Wednesday, May 6, 2015

Desire for Whiter Skin Possibly Connected to Vitamin D Deficiency in China

After mentioning the vitamin D deficiency she developed after moving to Beijing, Alyssa Abkowitz described a study indicating many others in China have the same deficiency:
A recent study conducted by seven Chinese hospitals across five cities found that more than half of the Chinese population suffers from the same problem. The study measured vitamin levels in more than 2,000 volunteers and found that only about 5% of participants had healthy levels of Vitamin D, which is crucial for strong bones and a healthy immune system. That’s compared to about 67% of the U.S. population whose Vitamin D levels are deemed sufficient, according to a 2011 Centers for Disease Control and Prevention report.
In a fact sheet for health professionals, the National Institutes of Health in the U.S. explains the important connection between sun exposure and vitamin D:
Most people meet at least some of their vitamin D needs through exposure to sunlight. Ultraviolet (UV) B radiation with a wavelength of 290–320 nanometers penetrates uncovered skin and converts cutaneous 7-dehydrocholesterol to previtamin D3, which in turn becomes vitamin D3. Season, time of day, length of day, cloud cover, smog, skin melanin content, and sunscreen are among the factors that affect UV radiation exposure and vitamin D synthesis. Perhaps surprisingly, geographic latitude does not consistently predict average serum 25(OH)D levels in a population. Ample opportunities exist to form vitamin D (and store it in the liver and fat) from exposure to sunlight during the spring, summer, and fall months even in the far north latitudes.
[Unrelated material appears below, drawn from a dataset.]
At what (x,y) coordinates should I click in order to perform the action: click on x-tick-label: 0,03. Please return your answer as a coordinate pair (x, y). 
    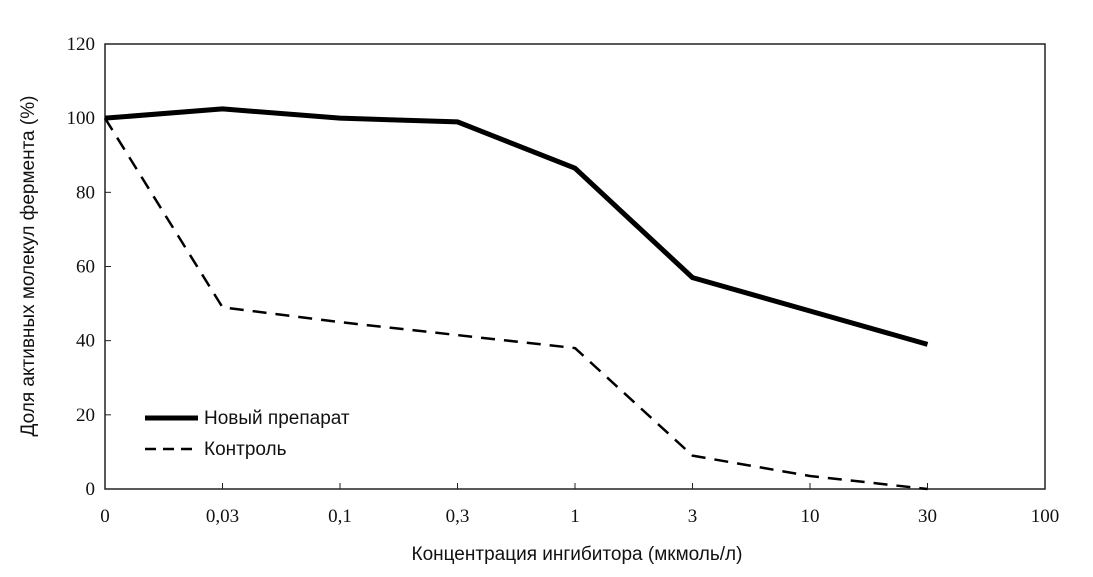
    Looking at the image, I should click on (222, 516).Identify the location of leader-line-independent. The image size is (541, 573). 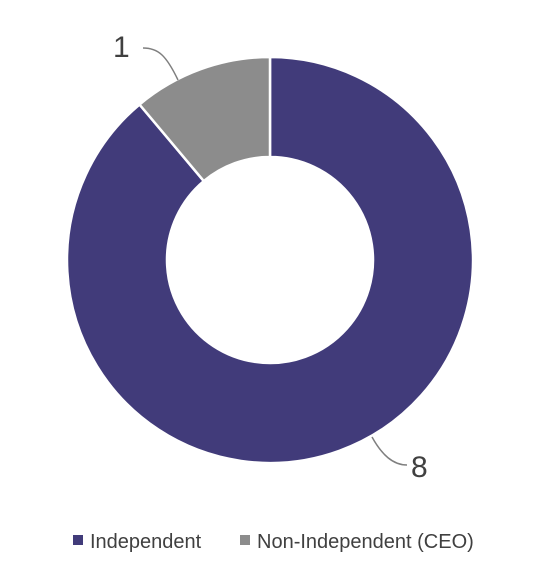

Complete cloud cover reduces UV energy by 50%; shade (including that produced by severe pollution) reduces it by 60%. UVB radiation does not penetrate glass, so exposure to sunshine indoors through a window does not produce vitamin D. Sunscreens with a sun protection factor (SPF) of 8 or more appear to block vitamin D-producing UV rays.
Unsurprisingly, the researchers in China suggest people spending less time outdoors and high levels of smog as causes for the large number of people with a vitamin D deficiency. But a possible contributing factor not discussed in the journal article exists as well.

In addition to people using mobile phones while driving motorbikes, this is something else I recently saw on a bridge in Hengyang, Hunan province:

young woman walking while holding a red bag over her head
I moved to the side just in time.

She was not hiding from my camera as she walked down the sidewalk. Instead, most likely she was trying to avoid the bright sun that day. I saw multiple similar examples, all involving females, just minutes apart on the same bridge. None of this surprised me in the least, since many women in China desire whiter skin or, at the very least, don't want their skin to become darker.

advertisement for skin whitening cream in Shenzhen
Advertisement for skin whitening cream which previously appeared in a set of scenes from Shenzhen

In addition to skin whitening cream for sale, a big business, in many parts of China it is common to see younger women using umbrellas outside on sunny days. When an umbrella isn't available, a variety of items, such as bags, extra clothing, and paper flyers, may instead be used as shields from the sun. So even if they are outside on a sunny day, they are missing out on a prime opportunity for vitamin D.

This type of behavior probably doesn't account for all of the researchers' findings, such as the significantly lower vitamin D levels for males in Beijing aged 49 to 59 years. Again, other factors such as time spent indoors and levels of smog likely play a role. Yet the well-established connection between UVB exposure and vitamin D levels, the prevalence of people actively blocking the sun's rays while outside, and the study's finding that vitamin D levels were overall "much worse among women and younger participants" make it more than fair to suspect the desire for whiter skin has contributed to China's vitamin D problem.

In the near future, I doubt many people who now prefer lighter skin would rethink their views and seek more outdoor UVB exposure, even if the air quality and their schedules allow it. Instead, as Abkowitz suggests, increased demand for vitamin D supplements and fatty fish, one of the better natural food sources for vitamin D, is far more likely. I can't imagine how much their prices would go up if they were found to also cause lighter-colored skin.